Take the material below and reproduce, word for word, only the lines from the line with "Task: Open the Story character portrait" through the line with "Viewport: 750px width, 422px height.".

THE DATA

++++++++++++++++++++

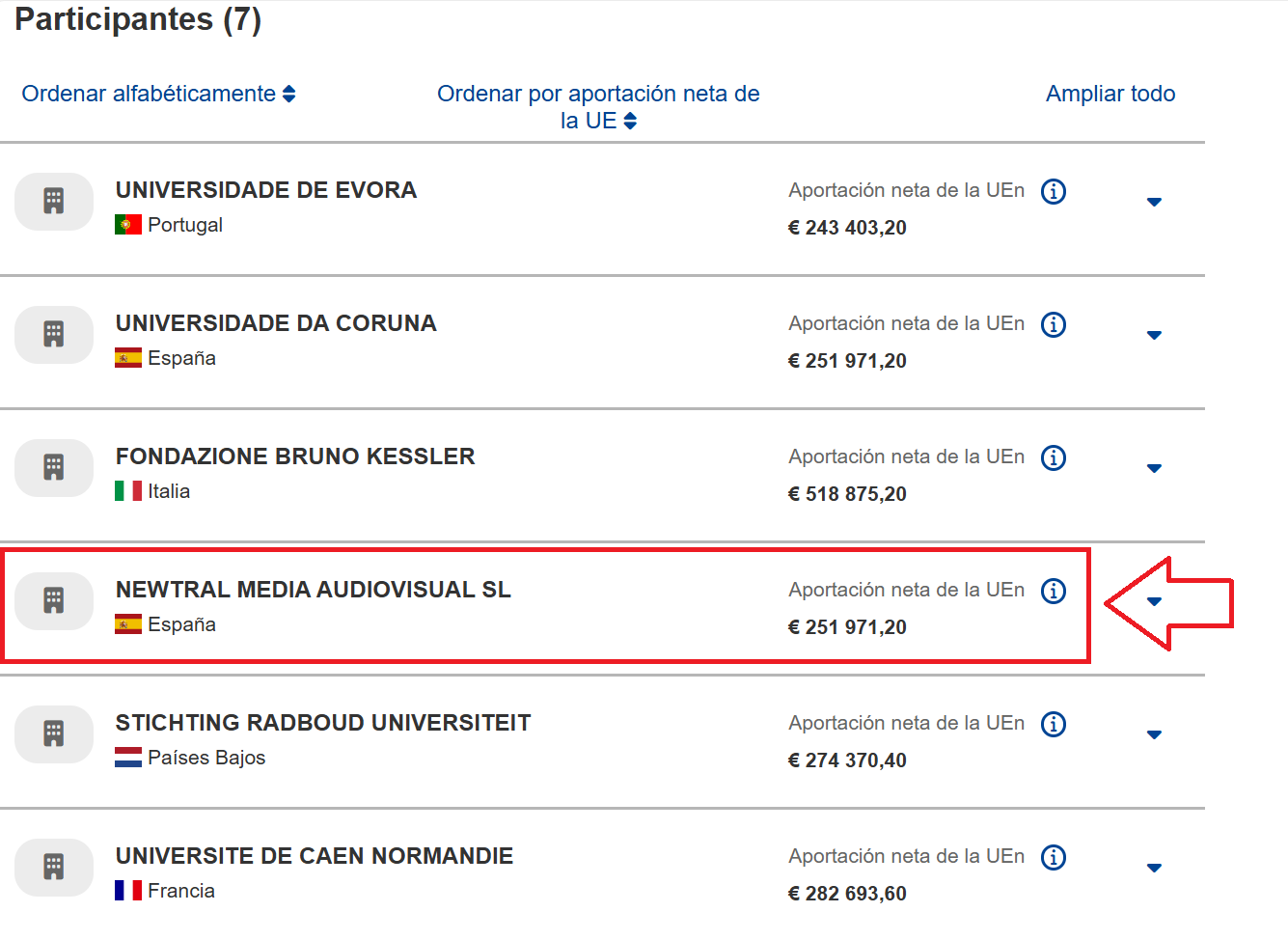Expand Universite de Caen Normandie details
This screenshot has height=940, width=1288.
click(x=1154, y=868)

++++++++++++++++++++

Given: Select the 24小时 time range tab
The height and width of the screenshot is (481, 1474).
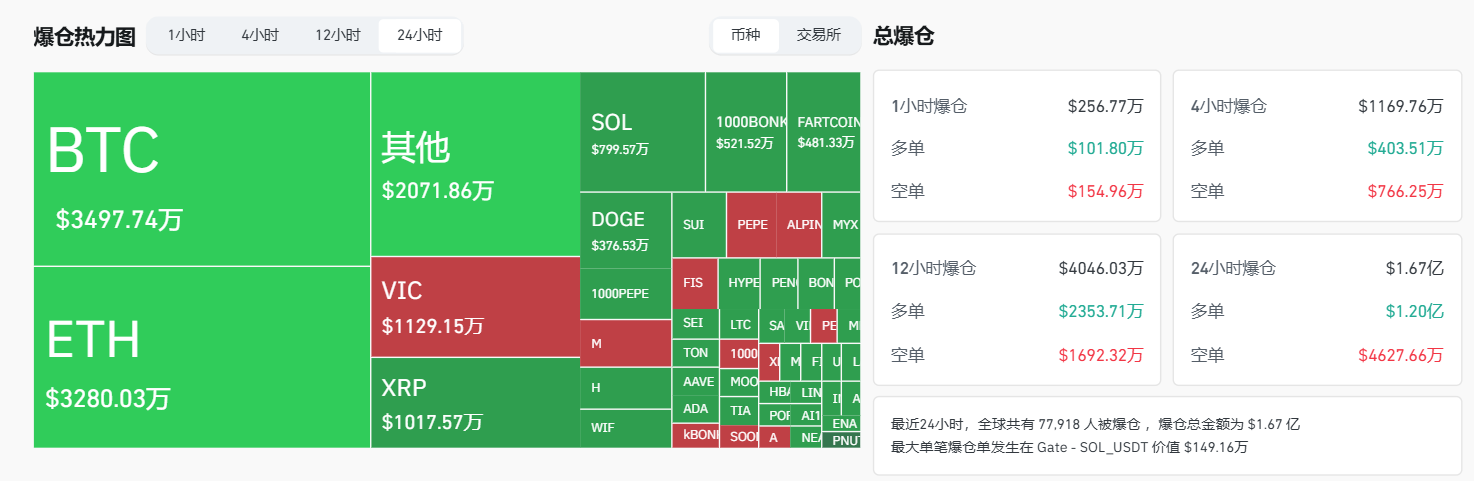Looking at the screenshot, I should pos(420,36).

++++++++++++++++++++

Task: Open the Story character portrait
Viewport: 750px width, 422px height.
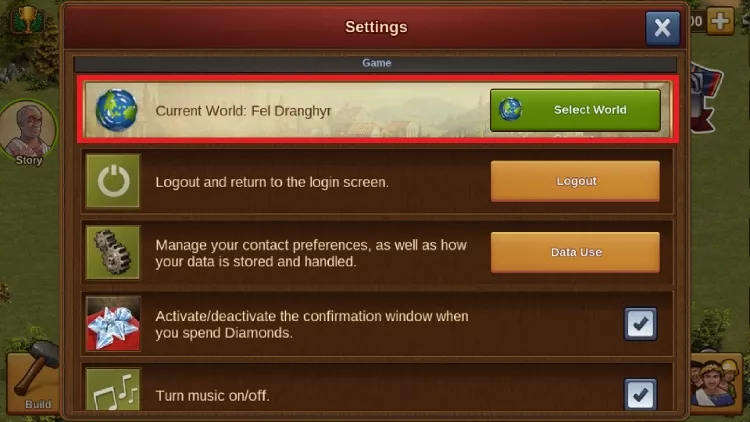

++++++++++++++++++++

RESULT
Task: Open the Story character portrait
Viewport: 750px width, 422px height.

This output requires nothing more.